Task item A: Recast the paragraph of the article on Sephora's F1 Academy partnership that begins "The partnership lands during" as a bulleted list that keeps its main facts.
Task item B: Extend the article on Sephora's F1 Academy partnership beyond its final paragraph.

Sephora signed as F1 Academy's Official Beauty Retail Partner for 2026, placing LVMH's 2,700-store cosmetics chain alongside Puma, TAG Heuer, and Gatorade on the women's feeder series that runs support races at six Formula 1 Grands Prix. The deal was announced Tuesday, three days before Shanghai's Chinese Grand Prix, where the Academy grid will run its third round of the season. Financial terms were not disclosed; comparable category partnerships in tier-two motorsport typically settle between $3 million and $5 million annually for global activation rights and trackside presence.
The partnership lands during a week of disclosed F1 Academy expansion. Disney Consumer Products announced Monday it is extending its broader Formula 1 licensing deal to include Academy merchandising rights, effective immediately. Axios Live reported Tuesday from Monaco that the series is finalizing a 10-race calendar for 2027, up from the current seven rounds, with paddock sources naming Austin, São Paulo, and a second European venue as additions under review. F1 Academy launched in 2023 with 15 drivers across five teams; the 2026 grid expanded to 18 entries and now carries a cumulative sponsor roster valued near $25 million per season, per two team executives who requested anonymity to discuss financials.
Sephora's entry reflects LVMH's deliberate shift into live sports after testing tennis and basketball activations in North America since 2023. The cosmetics brand operates 500 stores in the U.S., 430 across Europe, and 600 in Asia-Pacific, geographies that align cleanly with F1's weekend footprint. The Academy calendar includes Miami, Barcelona, Silverstone, and Abu Dhabi—markets where Sephora runs concurrent beauty masterclasses and influencer programming tied to race weekends. One sponsor strategist noted that F1's 18-to-34 female fanbase grew 34% between 2019 and 2024, per Nielsen Sports, making the Academy grid a direct path to purchase intent without the $40 million baseline required for a constructor-level F1 deal.

Given entries:
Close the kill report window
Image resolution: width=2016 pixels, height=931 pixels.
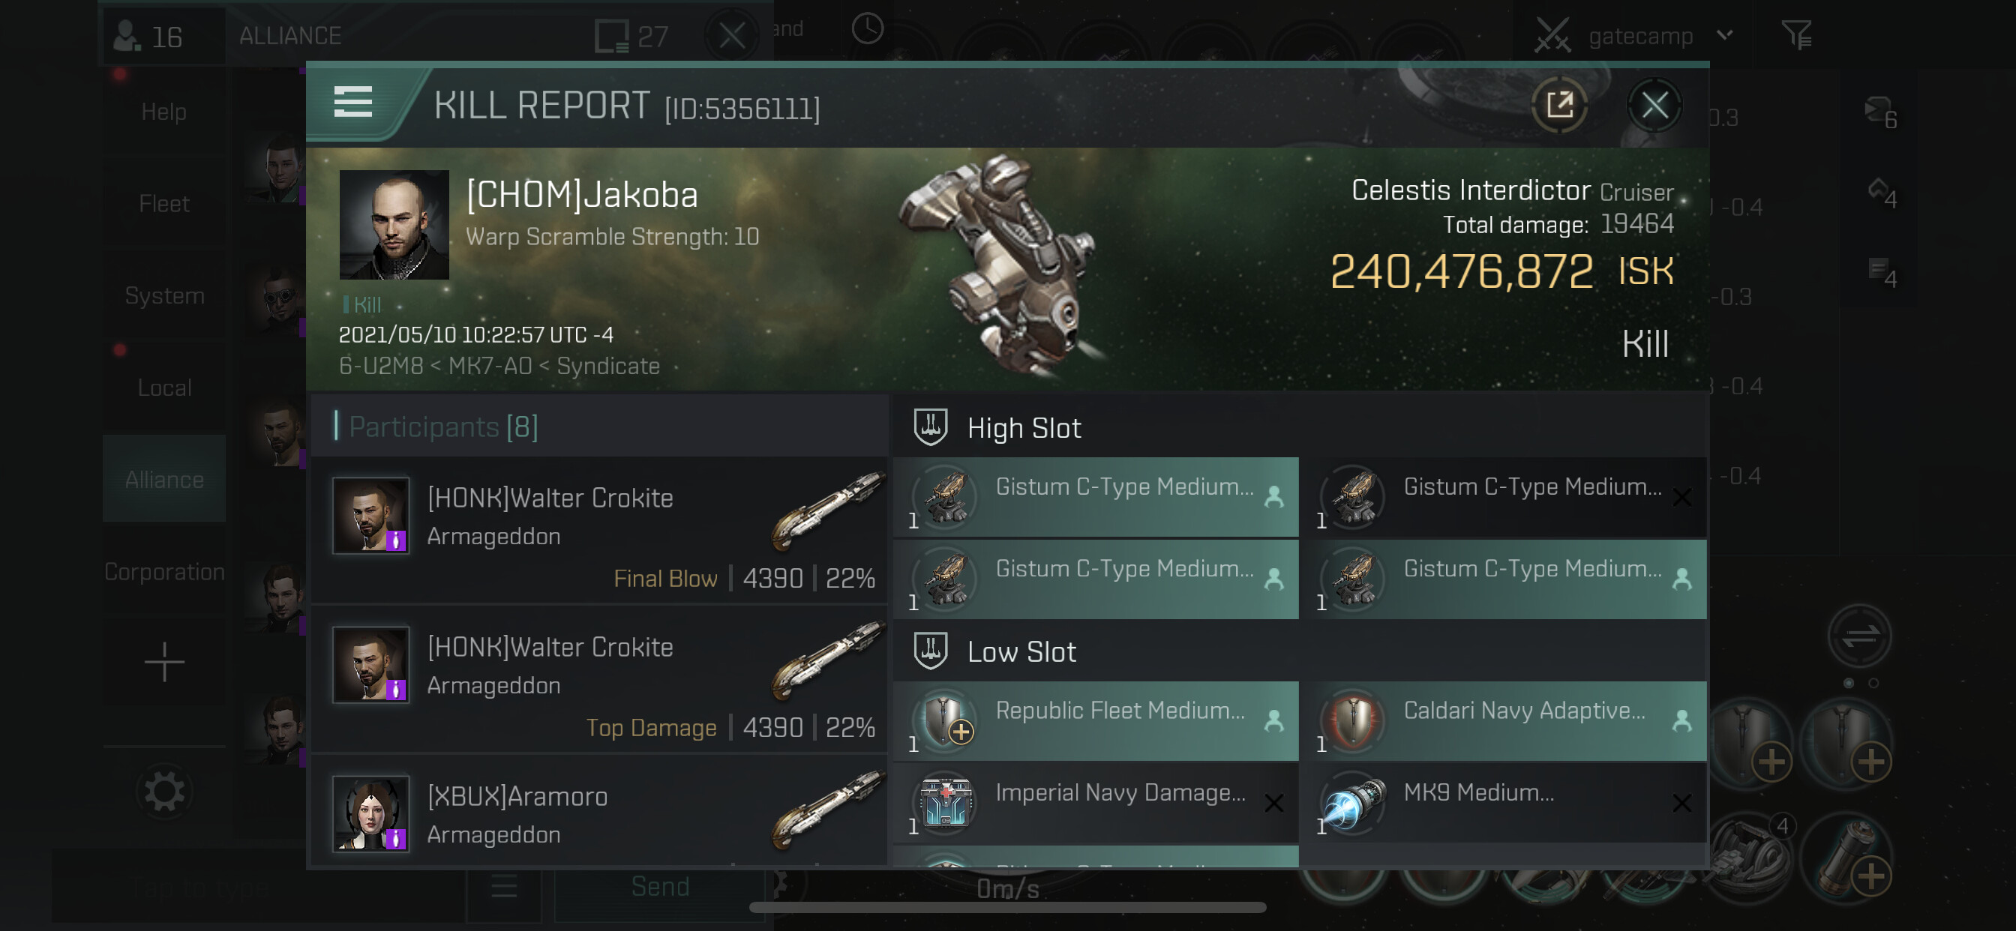click(x=1654, y=105)
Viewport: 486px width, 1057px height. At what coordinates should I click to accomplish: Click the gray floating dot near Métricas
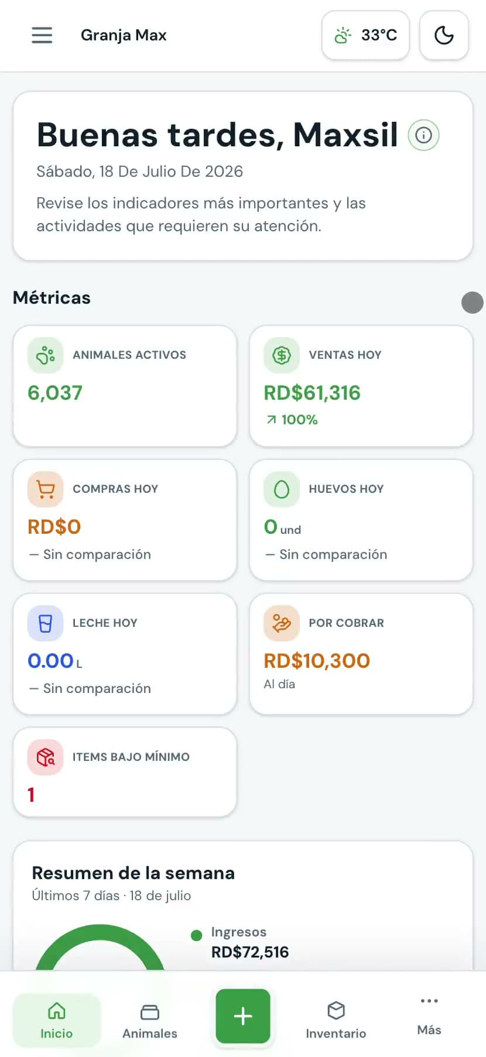[473, 303]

Answer A:
- Sephora's partnership comes during a week of announced F1 Academy expansion.
- On Monday, Disney Consumer Products said it is extending its Formula 1 licensing deal to cover Academy merchandising rights, effective immediately.
- On Tuesday, Axios Live reported from Monaco that the series is finalizing a 10-race calendar for 2027, up from seven rounds. Paddock sources named Austin, São Paulo, and a second European venue as possible additions.
- F1 Academy launched in 2023 with 15 drivers on five teams. The 2026 grid has 18 entries.
- According to two team executives who asked not to be named, the series' combined sponsor roster is worth about $25 million per season.

Answer B:
The deal also opens a narrow window for rival beauty retailers. Ulta Beauty and Boots have both attended recent F1 hospitality events in Austin and Las Vegas, per three paddock sources. Sephora's category exclusivity runs through 2027, but fragrance, skincare, and haircare subcategories remain available. One team principal expects TAG Heuer, which currently holds the Official Timekeeper designation, to extend its Academy deal through 2028 in the next 90 days, likely bundling expanded hospitality for its 200-person dealer network. Puma's kit contract runs through 2026 with a renewal option that must be exercised by September.
Disney's newly confirmed Academy merchandising rights create a second revenue stream that was absent when the series launched. The licensing extension allows Disney Consumer Products to produce Academy-branded apparel, accessories, and collectibles through its existing F1 product lines, which generated an estimated $180 million in retail sales globally in 2024. Two Academy teams confirmed they are already in discussions with Disney's licensing unit about co-branded driver merchandise ahead of the Austin round in October, where paddock retail typically sees 22% higher per-cap spending than European venues.
Watch for Sephora's first on-track activation at the Miami round in early May, where the brand is expected to host a 200-guest hospitality suite and run sampling tied to its new sport-focused skincare line. TAG Heuer's extension decision will signal whether the Academy's sponsor tier is settling into multi-year commitments or remains a trial ground for brands sizing broader F1 entry. The 10-race 2027 calendar will be formalized by the FIA World Motor Sport Council in June.
The takeaway
Sephora's **$3M–5M** F1 Academy deal positions LVMH for paddock access as the series expands to **10 races** and Disney adds merchandising revenue.